» **Task statement**
Which lines below hold the word "will"? Report each one.

(Stored records)
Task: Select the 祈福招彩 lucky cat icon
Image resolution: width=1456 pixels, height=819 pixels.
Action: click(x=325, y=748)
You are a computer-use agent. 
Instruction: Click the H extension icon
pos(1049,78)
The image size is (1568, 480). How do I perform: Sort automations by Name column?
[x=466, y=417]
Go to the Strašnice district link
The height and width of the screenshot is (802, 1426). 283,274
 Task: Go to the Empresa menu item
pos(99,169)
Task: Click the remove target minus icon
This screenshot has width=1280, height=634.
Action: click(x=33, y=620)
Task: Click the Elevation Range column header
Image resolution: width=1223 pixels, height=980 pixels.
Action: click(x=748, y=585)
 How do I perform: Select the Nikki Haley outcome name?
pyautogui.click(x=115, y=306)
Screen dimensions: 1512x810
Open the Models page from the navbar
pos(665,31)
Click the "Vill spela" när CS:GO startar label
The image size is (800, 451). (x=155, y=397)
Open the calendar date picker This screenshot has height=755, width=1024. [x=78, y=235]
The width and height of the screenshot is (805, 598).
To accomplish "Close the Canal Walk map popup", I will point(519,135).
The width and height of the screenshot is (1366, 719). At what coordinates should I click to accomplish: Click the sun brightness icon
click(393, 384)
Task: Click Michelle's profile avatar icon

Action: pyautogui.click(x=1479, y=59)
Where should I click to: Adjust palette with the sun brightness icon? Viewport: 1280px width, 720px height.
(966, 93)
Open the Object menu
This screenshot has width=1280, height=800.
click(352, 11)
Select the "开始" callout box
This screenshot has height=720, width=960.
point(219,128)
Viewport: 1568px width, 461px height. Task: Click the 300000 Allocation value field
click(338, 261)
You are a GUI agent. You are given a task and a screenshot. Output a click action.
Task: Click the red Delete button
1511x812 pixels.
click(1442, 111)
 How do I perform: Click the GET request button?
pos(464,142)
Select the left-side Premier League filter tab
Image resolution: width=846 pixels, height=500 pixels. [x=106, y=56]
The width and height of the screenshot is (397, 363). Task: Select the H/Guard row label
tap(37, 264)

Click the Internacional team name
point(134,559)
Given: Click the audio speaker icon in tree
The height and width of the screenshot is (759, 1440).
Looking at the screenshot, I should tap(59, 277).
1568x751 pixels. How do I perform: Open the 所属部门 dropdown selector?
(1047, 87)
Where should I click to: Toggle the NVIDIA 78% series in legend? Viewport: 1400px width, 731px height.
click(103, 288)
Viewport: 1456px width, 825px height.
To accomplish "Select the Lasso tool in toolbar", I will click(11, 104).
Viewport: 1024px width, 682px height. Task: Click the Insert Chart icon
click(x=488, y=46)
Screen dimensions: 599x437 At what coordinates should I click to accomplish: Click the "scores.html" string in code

» **Answer area**
To accomplish "Close the Canal Walk map popup", I will point(519,135).
To accomplish "Select the Lasso tool in toolbar", I will click(11, 104).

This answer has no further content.